- Directed by: Kiri Davis
- Release date: June 1, 2005;
- Running time: 7 minutes
- Country: United States
- Language: English

= A Girl like Me (film) =

A Girl like Me is a 2005 documentary by Kiri Davis. The seven-minute documentary examines such things as the importance of color, hair and facial features for young African American women. It won the Diversity Award at the 6th Annual Media That Matters film festival in New York City, and has received coverage on various American media sources, such as CNN, ABC, NPR. The documentary has been shown on HBO. The documentary was made as part of Reel Works Teen Filmmaking.

==Synopsis==
The video begins with interviews with Kiri Davis and her peers about how black features did not conform to society's standards of beauty. The next section was a repeat of an experiment conducted by Kenneth Clark in the 1940s where African-American children were asked to choose between black or white dolls. In the original experiment(s) the majority of the children choose the white dolls.

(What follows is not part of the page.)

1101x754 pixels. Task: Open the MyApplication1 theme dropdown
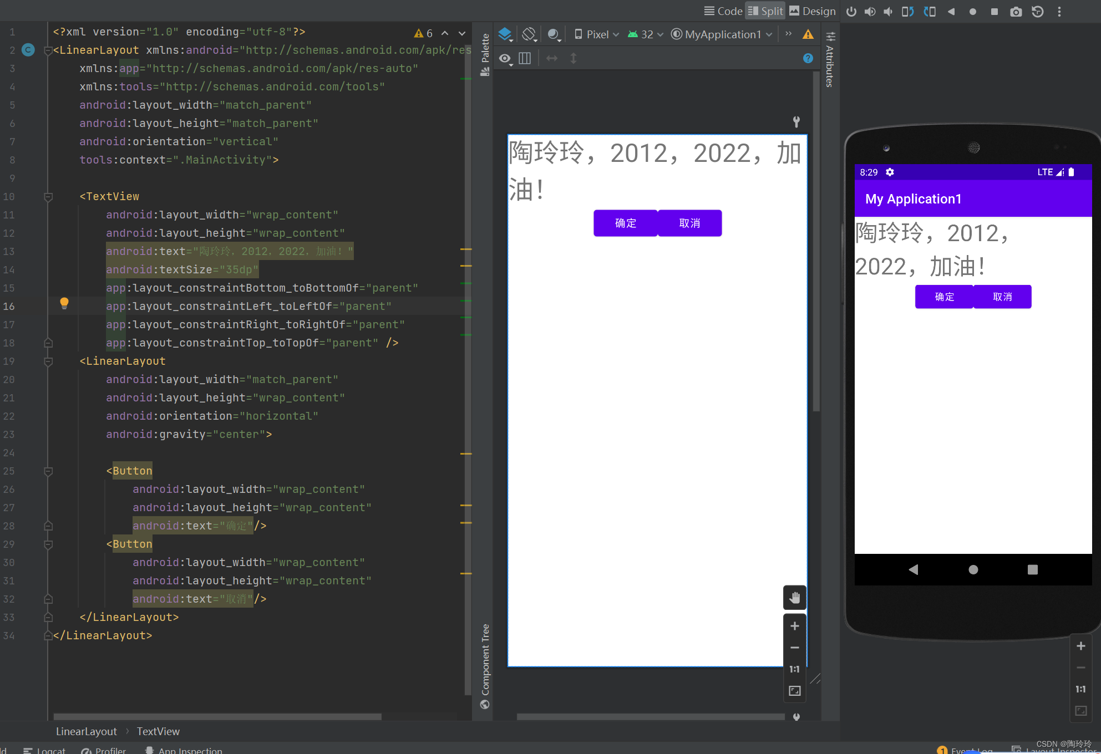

When Davis repeated the experiment 15 out of 21 children also choose the white dolls over the black, giving similar reasons as the original subjects, associating white with being pretty or good and black with ugly or bad. The dolls used in the documentary were identical except for skin colour.

==Awards==
- The Diversity Award at the 6th Annual Media That Matters film festival
- The SILVERDOCS Audience Award for a Short Documentary.

==Screenings==
- Tribeca Film Festival
- The 6th Annual Media That Matters.